NHS organisations are hoping to go-ahead with the roll-out of the Summary Care Record, despite the Department of Health’s agreement that uploads should stop in areas where an accelerated roll-out was planned.

The BMA announced last week that it had received an assurance from the DH that the upload of SCRs would be suspended in areas where the programme of roll-out was accelerated.

However, this week the DH has confirmed to EHI Primary Care that it is “in discussions” with strategic health authorities and PCTs that want special dispensation to continue with the roll-out.

Affected areas are thought to include NHS East of England, which was one of five SHAs taking part in an accelerated roll-out of the scheme.

The SHA is well advanced with its plans to roll-out the SCR across its 14 PCTs and EHI Primary Care understands it may be unwilling to accept the DH’s edict that uploads should stop.

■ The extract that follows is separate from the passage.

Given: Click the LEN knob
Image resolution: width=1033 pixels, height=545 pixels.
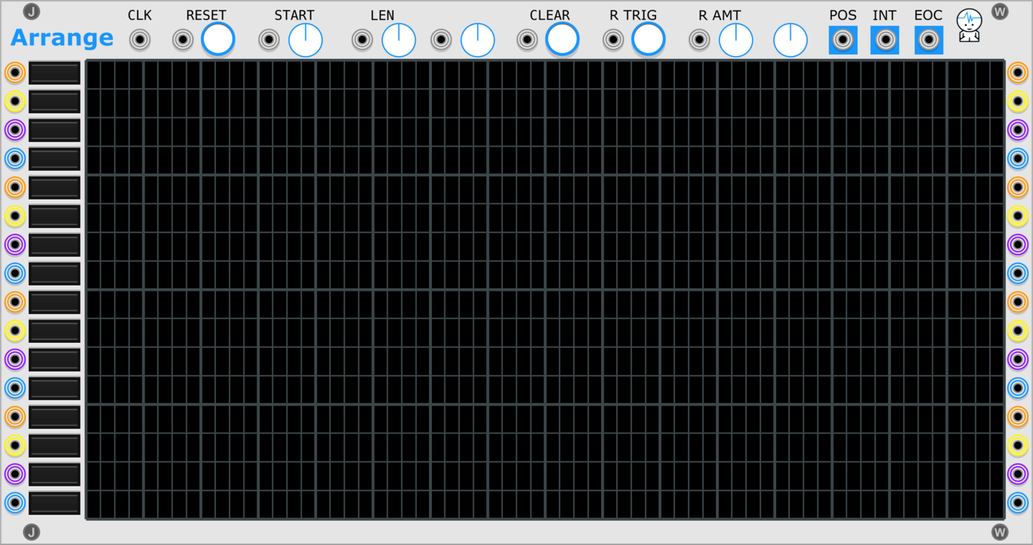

An NHS East of England spokesperson said: “No decision has been made yet by NHS East of England. We await the outcome of ongoing discussions between the Department of Health, NHS Connecting for Health and the British Medical Association.”

Other PCTs in England are also thought to be seeking special dispensation from the DH to go ahead. A DH spokesperson told EHI Primary Care: “We are in discussion with PCTs on issues including this.”

The spokesperson said 70 PCTs were involved in the accelerated roll-out, of which nine were ready to upload records but would now be prevented from doing so. The names of those nine PCTs have yet to be released.

A further 16 PCTs involved in the early adopter and fast follower programmes will be able to go-ahead with the scheme.

Dr Grant Ingrams, chair of the Joint IT Committee of the BMA and RCGP, said he believed the DH had agreed to the suspension of the SCR roll-out because of problems the BMA had identified.

He added: “There were patients phoning up practices where the practices didn’t even know leaflets had been sent out, leaflets being sent out without information campaigns, and PCTs who didn’t really understand what was expected of them or practices.”

It is understood the independent evaluation of the SCR, due for publication later this year, may also recommend some major changes to the SCR programme, making a roll-out now inappropriate.

Dr Ingrams said the current election was also casting uncertainty over the future of the SCR with different parties taking differing stances on the SCR’s future.

He added: “I would hope that it would be reviewed and then either taken forward in a sensible manner or [that there will be] some other replacement way of sharing data made available.

"But even if Labour gets back in, its a question not just of whether this is the right way forward but also of whether we can afford it.”